Through the last several weeks as the McCain supporters have gotten more and more desperate we've watched their racism come out out into the open. We've all seen pictures of the McCain supporters who've taken stuffed Obama monkeys to his rallies. A couple of weeks ago on a Fark thread I ran across this picture--
The funny thing is the guy that posted that picture through a hissy-fit when he was called out on the racist nature of his little photoshop.
Today we have this horrible story being pushed by FOX in which a white woman was supposedly mugged at an an ATM by an Obama supporter who "carved" a backwards "B" on her face when he found out she supported McCain. Because political discussions are always the first topic of conversation during a mugging.
We can debate until we turn blue whether or not Clinton supporter Geraldine Ferraro's comments in the primaries that Obama was only doing as well as he was because of the fact that he's black was a racist comment, but it seems to me that even at it's worst Ferraro's comment pales by comparison to the racist crap coming out almost daily from the Joe the Racists on the political right.
The themes that come to the surface again and again are that African-Americans can't be trusted with the vote or they pull shenanigans (Acorn,) that African-Americans are savage animals that can't control themselves (monkeys) and that African-American men are a threat to white women. Blacks with political power are a danger to God-fearing, white Americans.
None of this is new.

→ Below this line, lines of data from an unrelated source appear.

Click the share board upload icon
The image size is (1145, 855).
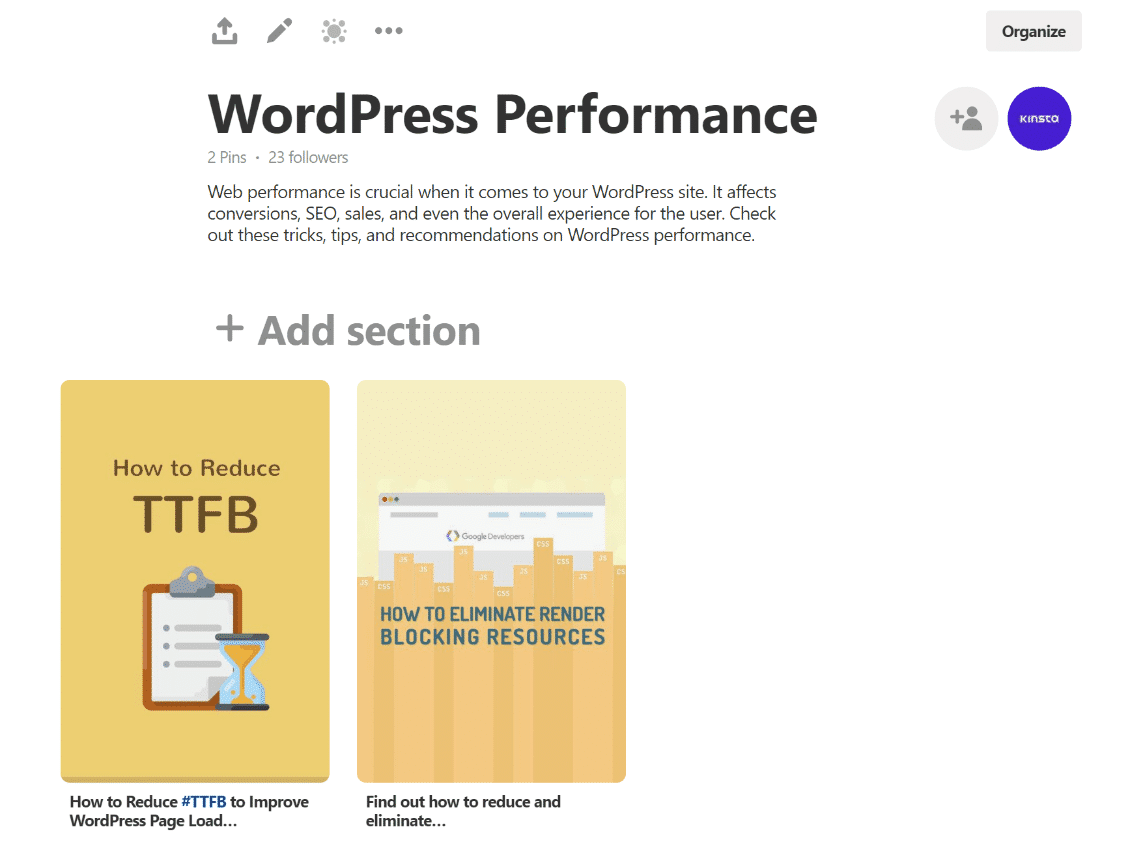point(225,31)
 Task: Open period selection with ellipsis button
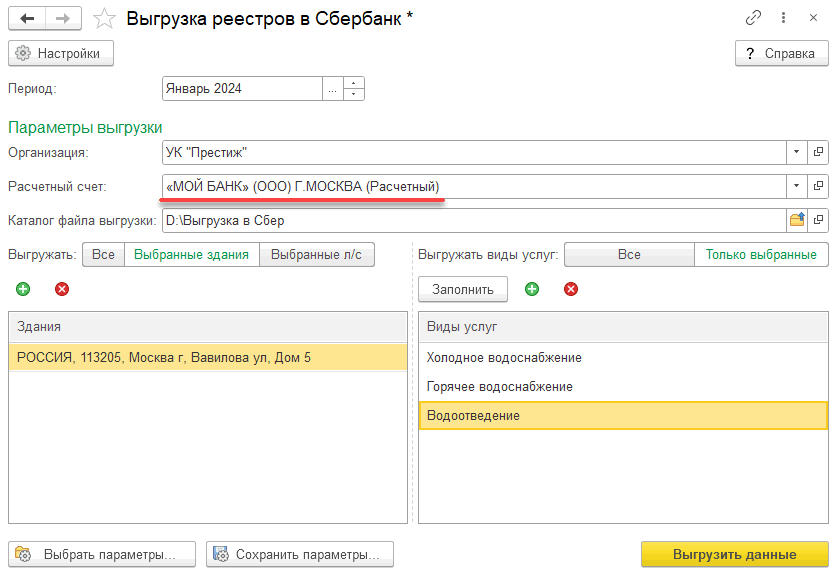point(332,89)
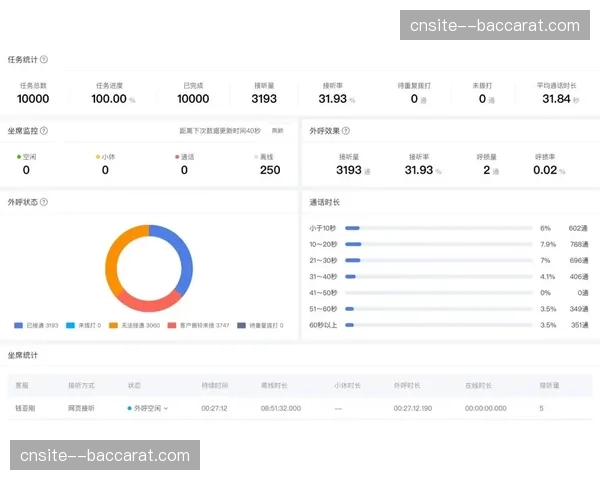Toggle the 无法接通 legend item
600x480 pixels.
pos(135,325)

As we've watched this racism expressed at McCain rallies and through the actions of his supporters it's brought to mind a movie I saw many years ago in college. (There's very little with me that doesn't bring a movie to mind as you can tell by my schtick with this site.)
D.W. Griffith's 1915 film "The Birth of a Nation" was considered up until the 1960's to be one of, if not the, greatest American films. This despite it's patent racism and story centered around the idea that the Ku Klux Klan were heroes fighting unruly African-American mobs in the Reconstruction Civil War South. In fairness the regard the film was held in didn't stem from it's racist theme, but from Griffith's innovative use of editing and production technique.
There's much to be offended by in this film but here's the scene from that movie that left me nauseous.
It should be noted that the NAACP protested the film upon it's release and, just like the racists of today, D.W. Griffith was publicly hurt by the criticism leveled his way. Like today's jackasses comparing Obama or his supporters to monkeys he just didn't see why people would be offended by his film.